• What you should do
In the legal opinion letter, which bank serves as trustee under the Indenture?

• Supplied text
EXHIBIT 5.2
September 11, 2009
CB Richard Ellis Services, Inc.
11150 Santa Monica Blvd., Suite 1600
Los Angeles, CA 90025
Re: | CBRE/LJM-Nevada, Inc. |
Ladies and Gentlemen:
We have acted as special Nevada counsel to CBRE/LJM-Nevada, Inc., a Nevada corporation (the “Company”), in connection with the Registration Statement on Form S-4 (as amended, the “Registration Statement”) filed by CB Richard Ellis Group, Inc., a Delaware corporation (the “Parent”), CB Richard Ellis Services, Inc., a Delaware corporation and parent of the Company (the “Issuer”), the Company and the other registrant guarantors named therein with the Securities and Exchange Commission under the Securities Act of 1933, as amended, relating to the issuance by the Issuer of up to $450,000,000 aggregate principal amount of 11.625% Senior Subordinated Notes due 2017 (the “Exchange Notes”) and the issuance by the Company and other guarantors of the guarantees (each a “Guaranty” and collectively, the “Guaranties”) with respect to the Exchange Notes. The Exchange Notes and the Guaranties will be issued pursuant to an indenture dated as of June 18, 2009 (as supplemented on September 10, 2009, the “Indenture”), among the Issuer, the Parent, the Company, the other guarantors party thereto and Wells Fargo Bank, National Association, as trustee. The terms of the Guaranties and any capitalized terms used but not defined herein are contained in the Indenture. At your request, this opinion is being provided to you.

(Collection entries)
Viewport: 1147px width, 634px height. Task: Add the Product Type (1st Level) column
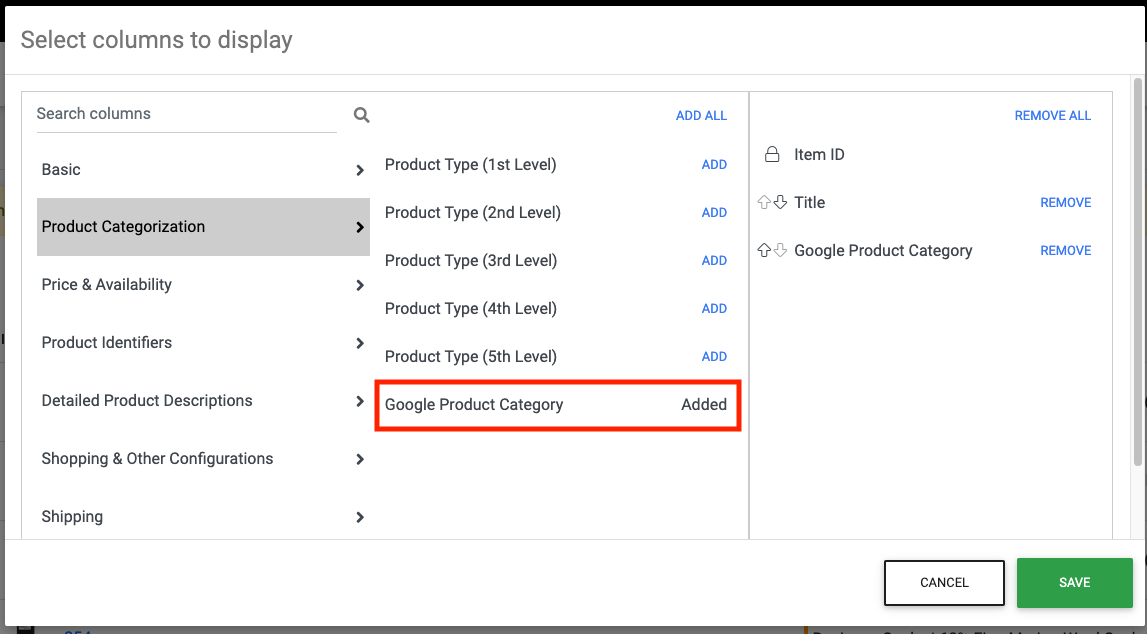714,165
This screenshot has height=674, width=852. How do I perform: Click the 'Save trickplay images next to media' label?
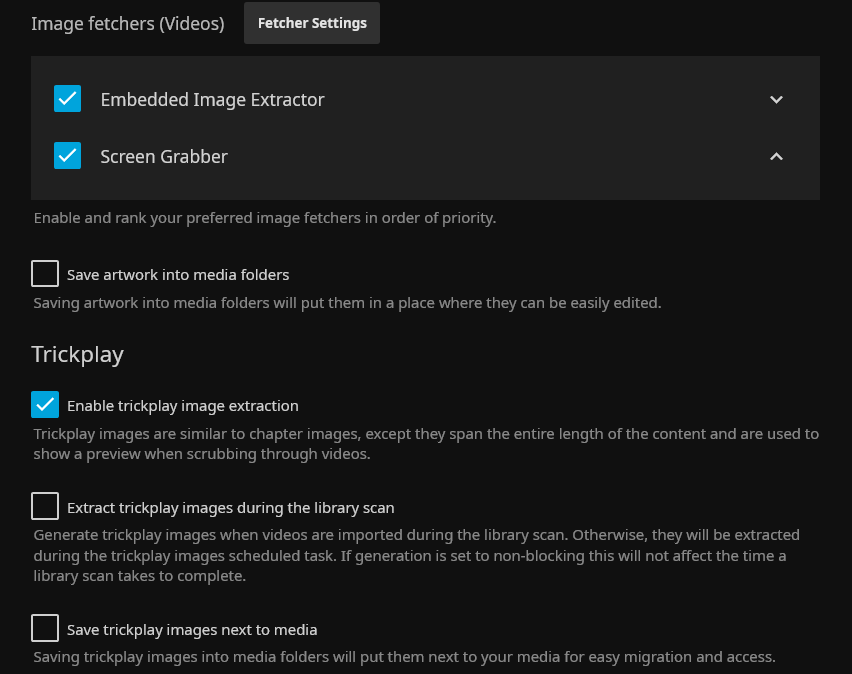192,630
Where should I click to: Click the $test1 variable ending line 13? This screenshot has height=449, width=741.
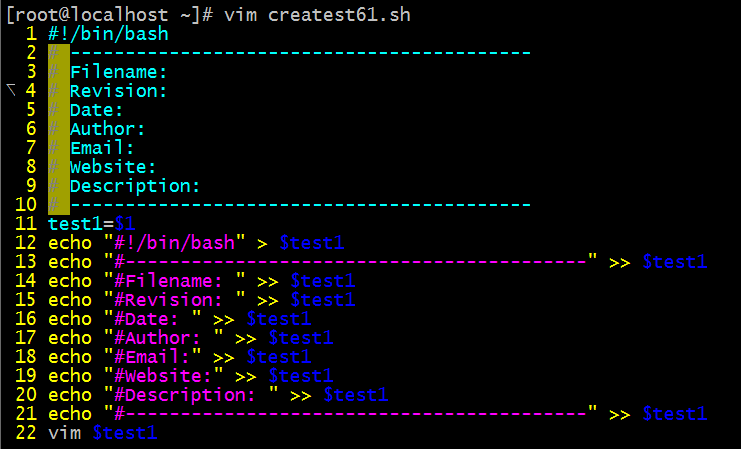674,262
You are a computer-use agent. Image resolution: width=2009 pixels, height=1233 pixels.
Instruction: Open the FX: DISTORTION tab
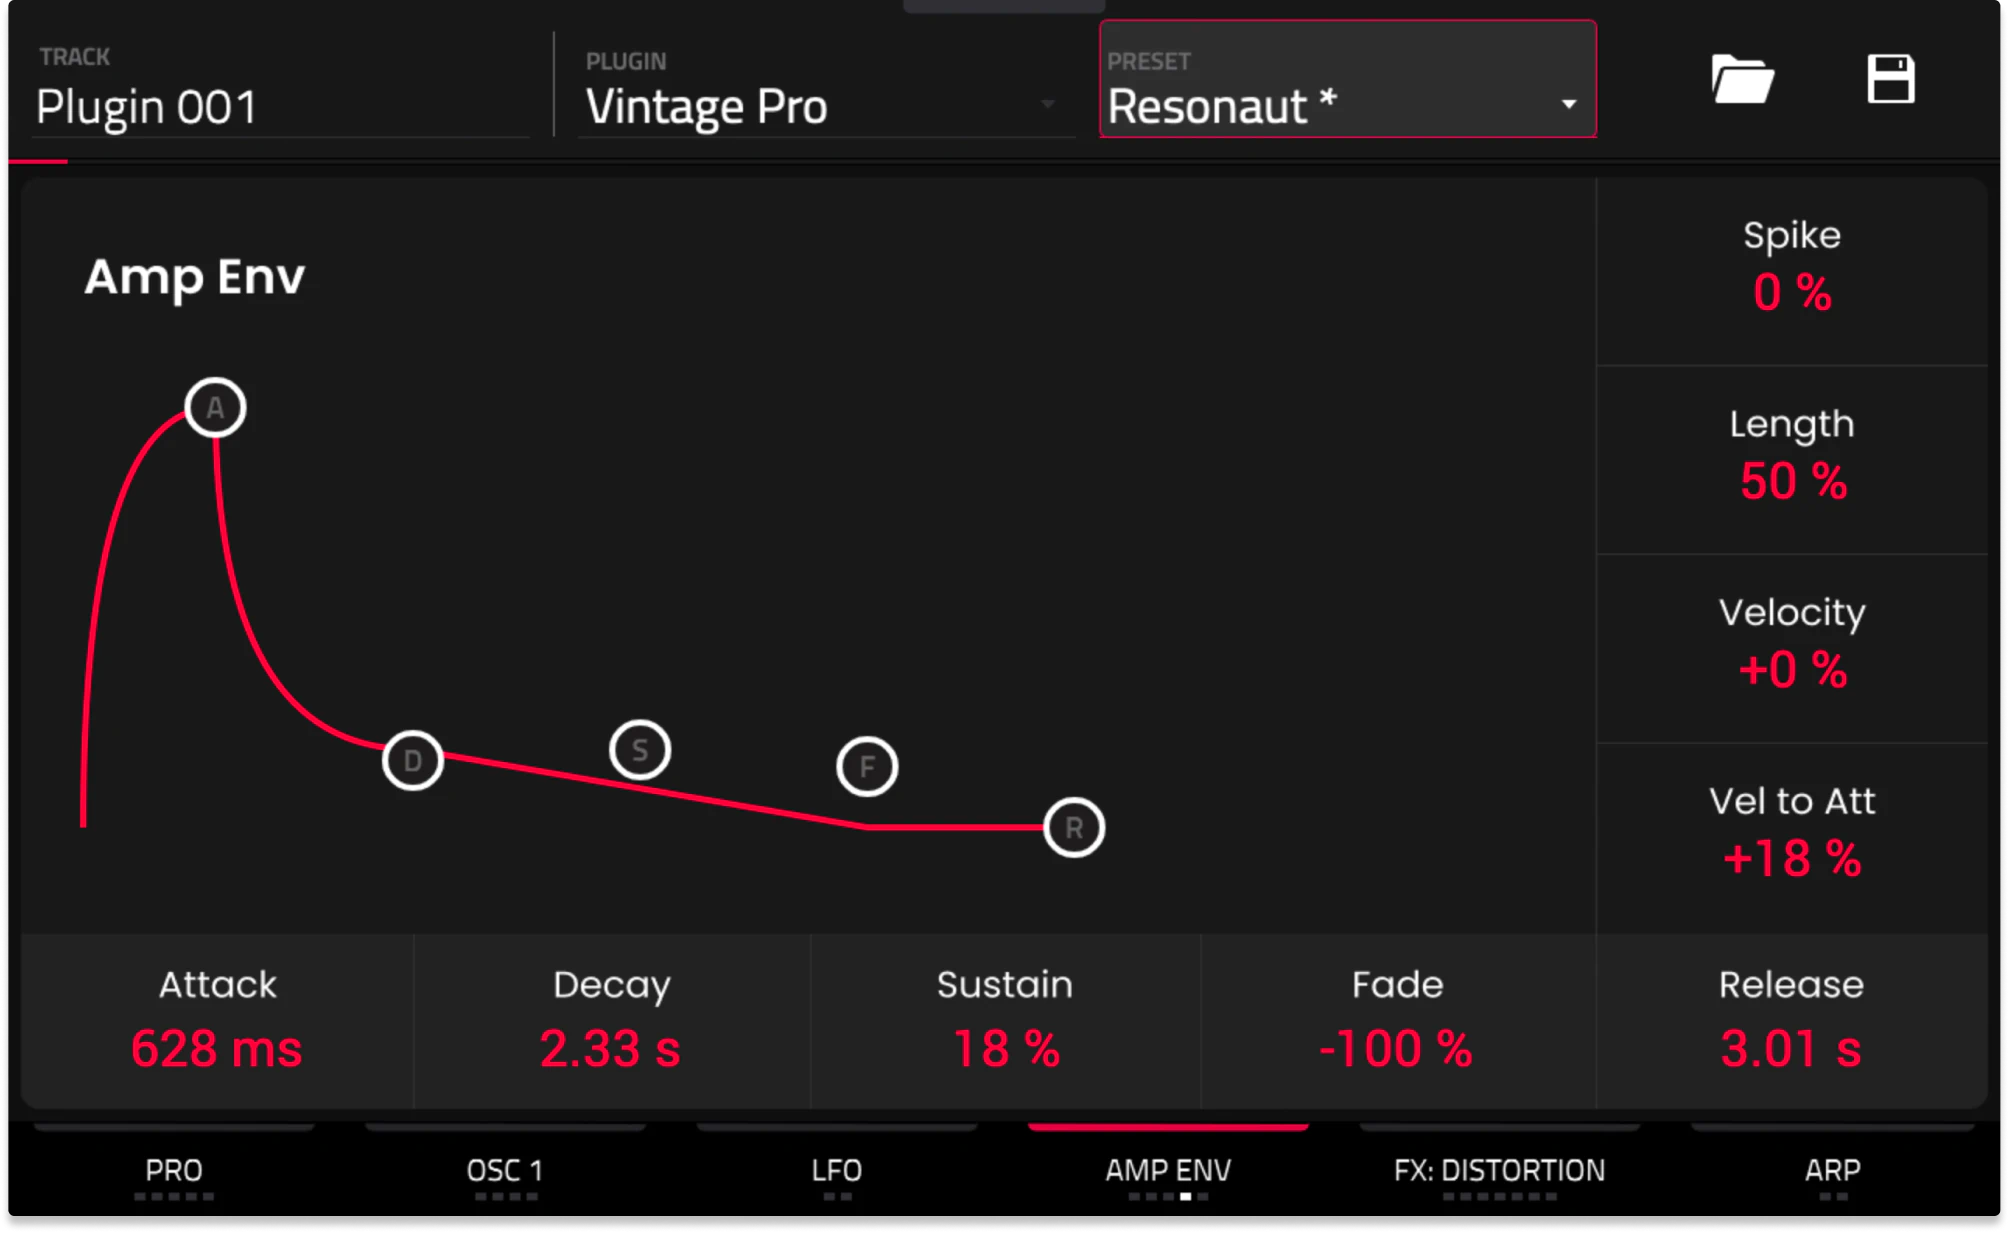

• Exercise answer
Wells Fargo Bank, National Association